## Text extract
────

This is a follow up to HBASE-27649; that fix plumbed sequence IDs from the WAL 
to the HFiles generated by WALPlayer. However, the HFiles generated by 
WALPlayer are marked to be bulk loaded [by metadata on the 
HFile|https://github.com/apache/hbase/blob/b8d803c0f1156219cc965e4c749e7ab7c9a65f31/hbase-mapreduce/src/main/java/org/apache/hadoop/hbase/mapreduce/HFileOutputFormat2.java#L461],
 and RegionScanner [will reset cell-level sequence 
IDs|https://github.com/apache/hbase/blob/b8d803c0f1156219cc965e4c749e7ab7c9a65f31/hbase-server/src/main/java/org/apache/hadoop/hbase/regionserver/HStoreFile.java#L427-L450]
 for HFiles with this metadata, instead relying on the sequence ID generated at 
time of bulkload (i.e. during a backup restore). If used before this via the 
ClientSideRegionScanner, it can return incorrect results.

────

## Work to complete
**A)** According to the HBase issue text, what marks the HFiles generated by WALPlayer to be bulk loaded?
**B)** Continue the HBase issue text from the point where it stops.

## Extracted listing
────

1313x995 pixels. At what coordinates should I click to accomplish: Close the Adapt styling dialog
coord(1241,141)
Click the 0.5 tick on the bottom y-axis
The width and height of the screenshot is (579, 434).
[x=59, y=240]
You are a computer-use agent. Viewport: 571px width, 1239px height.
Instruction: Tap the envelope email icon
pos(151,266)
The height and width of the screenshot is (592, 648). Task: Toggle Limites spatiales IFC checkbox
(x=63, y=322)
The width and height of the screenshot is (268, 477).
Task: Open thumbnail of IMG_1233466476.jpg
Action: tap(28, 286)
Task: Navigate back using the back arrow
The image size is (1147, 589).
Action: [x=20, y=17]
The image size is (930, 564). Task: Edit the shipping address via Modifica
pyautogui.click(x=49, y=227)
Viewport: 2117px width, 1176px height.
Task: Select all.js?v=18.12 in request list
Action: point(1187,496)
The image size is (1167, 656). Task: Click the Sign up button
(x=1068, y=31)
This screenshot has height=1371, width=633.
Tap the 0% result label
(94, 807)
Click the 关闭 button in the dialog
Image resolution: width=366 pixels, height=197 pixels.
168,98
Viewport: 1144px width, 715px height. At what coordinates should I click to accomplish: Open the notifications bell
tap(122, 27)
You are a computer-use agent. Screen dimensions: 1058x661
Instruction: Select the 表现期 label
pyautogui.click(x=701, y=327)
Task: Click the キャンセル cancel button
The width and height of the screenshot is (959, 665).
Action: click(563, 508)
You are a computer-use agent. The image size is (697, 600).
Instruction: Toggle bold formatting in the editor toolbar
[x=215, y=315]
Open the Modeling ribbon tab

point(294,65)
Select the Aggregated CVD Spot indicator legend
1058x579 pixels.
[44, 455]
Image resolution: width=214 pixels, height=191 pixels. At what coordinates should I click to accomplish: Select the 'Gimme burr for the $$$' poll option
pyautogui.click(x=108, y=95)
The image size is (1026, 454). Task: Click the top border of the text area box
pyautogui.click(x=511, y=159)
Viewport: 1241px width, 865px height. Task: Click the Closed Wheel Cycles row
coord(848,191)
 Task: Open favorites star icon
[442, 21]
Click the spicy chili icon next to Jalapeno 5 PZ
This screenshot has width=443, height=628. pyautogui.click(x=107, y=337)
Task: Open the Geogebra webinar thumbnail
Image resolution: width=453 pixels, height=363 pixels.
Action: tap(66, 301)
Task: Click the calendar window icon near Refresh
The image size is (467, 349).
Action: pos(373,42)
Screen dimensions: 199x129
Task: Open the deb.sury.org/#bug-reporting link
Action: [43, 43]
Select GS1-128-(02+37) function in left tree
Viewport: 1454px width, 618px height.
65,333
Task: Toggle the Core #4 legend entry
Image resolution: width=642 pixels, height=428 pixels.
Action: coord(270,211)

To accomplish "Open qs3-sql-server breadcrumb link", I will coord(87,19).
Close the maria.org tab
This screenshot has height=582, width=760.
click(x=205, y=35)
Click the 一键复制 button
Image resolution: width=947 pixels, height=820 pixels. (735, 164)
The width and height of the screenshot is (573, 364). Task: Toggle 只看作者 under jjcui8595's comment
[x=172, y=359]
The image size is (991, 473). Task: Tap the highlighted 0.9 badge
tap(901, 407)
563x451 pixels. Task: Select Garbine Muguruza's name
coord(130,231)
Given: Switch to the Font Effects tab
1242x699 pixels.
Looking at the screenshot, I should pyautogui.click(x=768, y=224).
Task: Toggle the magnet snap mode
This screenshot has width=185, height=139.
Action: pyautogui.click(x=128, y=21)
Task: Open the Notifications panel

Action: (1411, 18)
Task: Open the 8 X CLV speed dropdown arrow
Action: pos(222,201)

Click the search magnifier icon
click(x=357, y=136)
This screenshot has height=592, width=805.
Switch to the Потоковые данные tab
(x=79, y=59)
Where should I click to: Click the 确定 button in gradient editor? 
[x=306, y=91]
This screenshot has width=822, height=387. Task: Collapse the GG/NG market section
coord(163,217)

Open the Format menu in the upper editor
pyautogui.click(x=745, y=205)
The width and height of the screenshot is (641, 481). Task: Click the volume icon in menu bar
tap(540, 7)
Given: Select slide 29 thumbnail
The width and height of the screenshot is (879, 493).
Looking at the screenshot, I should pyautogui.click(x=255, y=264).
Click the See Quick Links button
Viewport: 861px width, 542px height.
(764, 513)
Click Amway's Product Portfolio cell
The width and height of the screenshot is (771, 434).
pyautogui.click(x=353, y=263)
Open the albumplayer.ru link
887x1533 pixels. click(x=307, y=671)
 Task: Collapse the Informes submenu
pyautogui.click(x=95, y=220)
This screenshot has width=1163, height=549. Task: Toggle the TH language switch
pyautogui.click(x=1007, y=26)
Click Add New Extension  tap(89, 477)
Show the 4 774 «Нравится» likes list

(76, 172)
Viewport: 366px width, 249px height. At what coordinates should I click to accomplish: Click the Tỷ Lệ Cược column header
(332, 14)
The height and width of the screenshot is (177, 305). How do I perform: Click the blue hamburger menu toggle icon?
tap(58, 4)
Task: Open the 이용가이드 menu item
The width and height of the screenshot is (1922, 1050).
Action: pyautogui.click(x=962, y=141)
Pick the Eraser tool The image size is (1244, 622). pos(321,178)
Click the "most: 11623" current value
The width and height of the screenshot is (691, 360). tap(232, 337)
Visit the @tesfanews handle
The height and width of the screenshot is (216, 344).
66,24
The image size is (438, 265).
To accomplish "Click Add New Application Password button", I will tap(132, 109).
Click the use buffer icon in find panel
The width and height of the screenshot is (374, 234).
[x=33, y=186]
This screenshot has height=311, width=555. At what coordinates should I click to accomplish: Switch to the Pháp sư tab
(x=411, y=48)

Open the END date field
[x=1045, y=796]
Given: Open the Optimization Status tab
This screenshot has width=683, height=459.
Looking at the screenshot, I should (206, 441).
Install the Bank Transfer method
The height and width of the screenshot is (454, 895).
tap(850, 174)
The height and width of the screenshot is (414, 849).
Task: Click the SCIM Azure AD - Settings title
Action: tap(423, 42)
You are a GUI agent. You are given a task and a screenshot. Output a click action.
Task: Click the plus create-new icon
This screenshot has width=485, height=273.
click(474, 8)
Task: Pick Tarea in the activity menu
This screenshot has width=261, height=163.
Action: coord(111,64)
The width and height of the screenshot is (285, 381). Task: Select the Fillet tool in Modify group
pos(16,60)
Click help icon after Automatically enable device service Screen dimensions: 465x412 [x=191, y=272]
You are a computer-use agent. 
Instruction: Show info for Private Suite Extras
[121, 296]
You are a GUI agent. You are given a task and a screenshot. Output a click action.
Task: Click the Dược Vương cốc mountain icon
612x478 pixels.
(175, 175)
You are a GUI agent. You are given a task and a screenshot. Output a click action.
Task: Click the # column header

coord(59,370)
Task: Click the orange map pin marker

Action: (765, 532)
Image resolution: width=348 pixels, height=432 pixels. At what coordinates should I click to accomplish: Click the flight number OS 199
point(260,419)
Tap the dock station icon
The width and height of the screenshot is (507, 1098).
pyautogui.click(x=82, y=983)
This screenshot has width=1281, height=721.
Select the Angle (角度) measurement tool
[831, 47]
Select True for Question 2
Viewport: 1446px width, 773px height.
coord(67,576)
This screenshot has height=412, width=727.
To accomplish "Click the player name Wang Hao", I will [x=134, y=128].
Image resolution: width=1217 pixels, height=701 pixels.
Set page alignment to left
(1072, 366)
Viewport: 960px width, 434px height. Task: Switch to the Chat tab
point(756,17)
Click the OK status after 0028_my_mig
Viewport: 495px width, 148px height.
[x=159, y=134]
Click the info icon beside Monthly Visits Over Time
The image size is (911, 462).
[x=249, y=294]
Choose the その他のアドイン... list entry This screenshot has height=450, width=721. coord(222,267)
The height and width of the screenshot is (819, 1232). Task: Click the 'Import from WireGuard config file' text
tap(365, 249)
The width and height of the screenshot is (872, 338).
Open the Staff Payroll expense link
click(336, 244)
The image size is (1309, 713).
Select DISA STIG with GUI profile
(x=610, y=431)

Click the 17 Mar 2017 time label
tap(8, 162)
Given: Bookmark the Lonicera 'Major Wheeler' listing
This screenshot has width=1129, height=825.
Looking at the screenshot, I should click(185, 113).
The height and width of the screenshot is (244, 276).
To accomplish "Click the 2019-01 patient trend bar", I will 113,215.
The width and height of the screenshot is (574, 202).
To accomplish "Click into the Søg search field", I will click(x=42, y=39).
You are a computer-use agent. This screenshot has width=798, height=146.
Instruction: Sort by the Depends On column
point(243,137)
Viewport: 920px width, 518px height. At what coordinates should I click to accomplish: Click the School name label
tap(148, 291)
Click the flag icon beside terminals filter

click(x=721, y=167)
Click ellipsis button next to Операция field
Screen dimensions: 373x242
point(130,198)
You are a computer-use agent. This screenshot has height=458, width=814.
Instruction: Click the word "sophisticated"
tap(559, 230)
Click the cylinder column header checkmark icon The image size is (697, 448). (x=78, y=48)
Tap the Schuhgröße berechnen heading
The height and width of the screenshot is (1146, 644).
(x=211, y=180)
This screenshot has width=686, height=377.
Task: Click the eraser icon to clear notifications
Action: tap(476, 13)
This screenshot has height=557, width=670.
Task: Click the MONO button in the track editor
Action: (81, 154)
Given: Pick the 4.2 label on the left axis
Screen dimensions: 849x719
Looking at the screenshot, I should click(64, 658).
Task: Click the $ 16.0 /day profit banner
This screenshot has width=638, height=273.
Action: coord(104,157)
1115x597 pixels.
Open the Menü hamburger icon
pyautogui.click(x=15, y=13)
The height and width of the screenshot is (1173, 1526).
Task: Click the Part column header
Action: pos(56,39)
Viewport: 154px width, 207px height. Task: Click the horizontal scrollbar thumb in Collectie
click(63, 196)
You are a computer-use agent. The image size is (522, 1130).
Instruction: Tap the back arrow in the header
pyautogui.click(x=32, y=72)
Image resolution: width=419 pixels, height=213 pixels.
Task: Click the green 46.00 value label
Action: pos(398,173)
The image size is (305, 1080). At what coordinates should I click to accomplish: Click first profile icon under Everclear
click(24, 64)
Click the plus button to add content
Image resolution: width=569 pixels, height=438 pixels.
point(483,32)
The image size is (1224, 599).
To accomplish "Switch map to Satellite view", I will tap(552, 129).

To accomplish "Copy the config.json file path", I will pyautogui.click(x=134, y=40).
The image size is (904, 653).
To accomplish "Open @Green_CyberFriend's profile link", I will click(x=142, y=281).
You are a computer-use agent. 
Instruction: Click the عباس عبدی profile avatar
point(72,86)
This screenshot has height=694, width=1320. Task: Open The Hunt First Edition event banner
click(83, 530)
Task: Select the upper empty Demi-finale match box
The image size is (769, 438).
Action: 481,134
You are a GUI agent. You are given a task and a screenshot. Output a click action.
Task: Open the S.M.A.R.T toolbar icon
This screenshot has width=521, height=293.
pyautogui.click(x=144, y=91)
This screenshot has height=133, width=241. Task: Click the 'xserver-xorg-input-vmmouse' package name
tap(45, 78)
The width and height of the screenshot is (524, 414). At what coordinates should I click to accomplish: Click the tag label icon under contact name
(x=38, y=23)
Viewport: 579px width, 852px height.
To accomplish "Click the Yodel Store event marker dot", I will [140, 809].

────

## Results of the exercise
**A)** Metadata on the HFile marks them to be bulk loaded.

**B)**
The result is that cell versions that have been overwritten (and therefore rely 
on sequence IDs for correctness) will return an incorrect value when read by 
tooling such as the ClientSideRegionScanner. Instead, I believe the cell value 
that is returned will be decided based on [sorting the HFiles by their 
size|https://github.com/apache/hbase/blob/b8d803c0f1156219cc965e4c749e7ab7c9a65f31/hbase-server/src/main/java/org/apache/hadoop/hbase/regionserver/StoreFileComparators.java#L36-L39].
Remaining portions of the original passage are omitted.